Although the sample size of the current cohort was small, there was no readily apparent impact of the use of first-line estramustine on subsequent second-line PSA responses (50% vs. 52%; nonsignificant). These results are consistent with the observation from the front-line taxane studies suggesting that the addition of estramustine is unlikely to provide a substantial survival benefit in the first-line setting.1, 2 Toxicities seen with the addition of estramustine are considerable, including thromboembolic events, nausea, emesis, and fatigue.

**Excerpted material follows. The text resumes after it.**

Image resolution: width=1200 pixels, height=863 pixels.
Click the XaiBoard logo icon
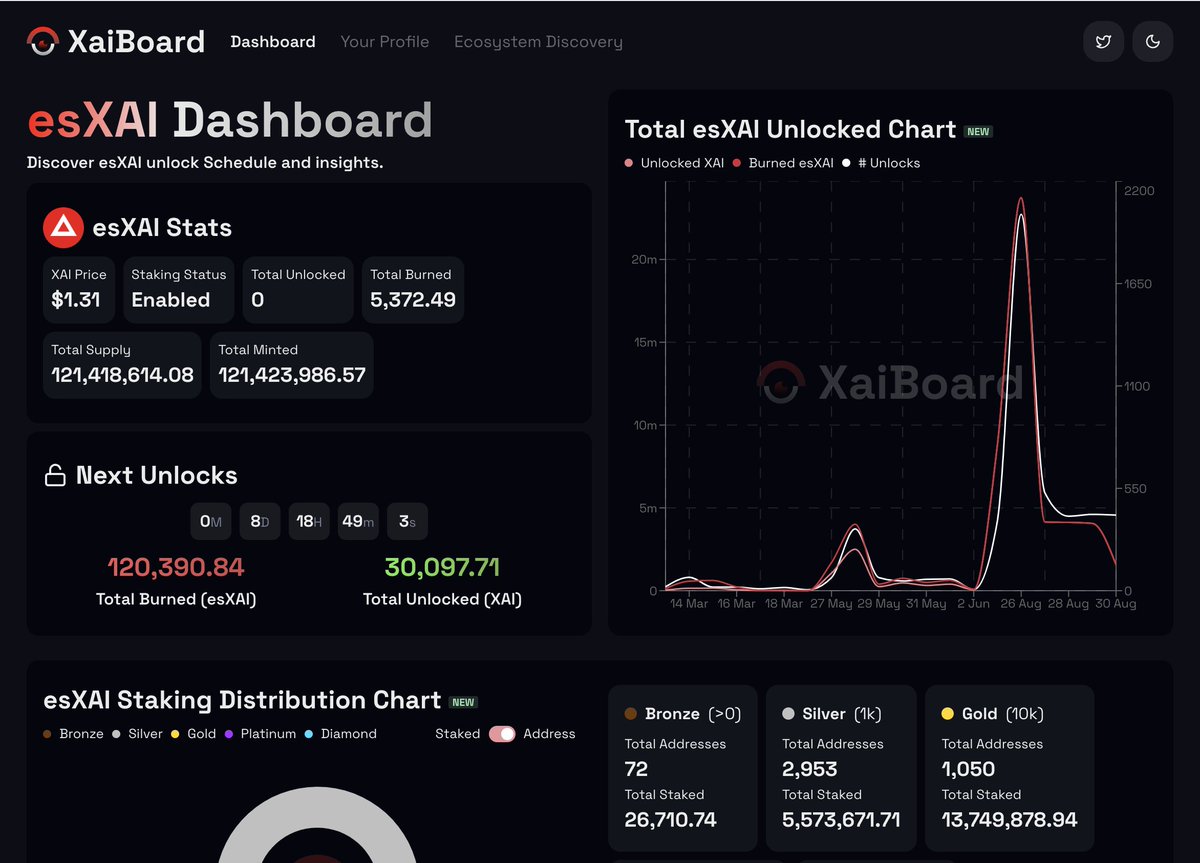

Nevertheless, the role of estramustine treatment in the second-line setting remains undefined and could not be addressed by this retrospective review.
A prospective evaluation of second-line chemotherapy clearly is necessary. Mitoxantrone is being used as second-line treatment throughout the oncology community without evidence of its activity in this setting. Given the preclinical properties and the data presented here, ixabepilone and the other epothilones clearly are candidates for further testing as second-line chemotherapy. A Phase II study evaluating ixabepilone as second-line chemotherapy in patients with HRPC is ongoing.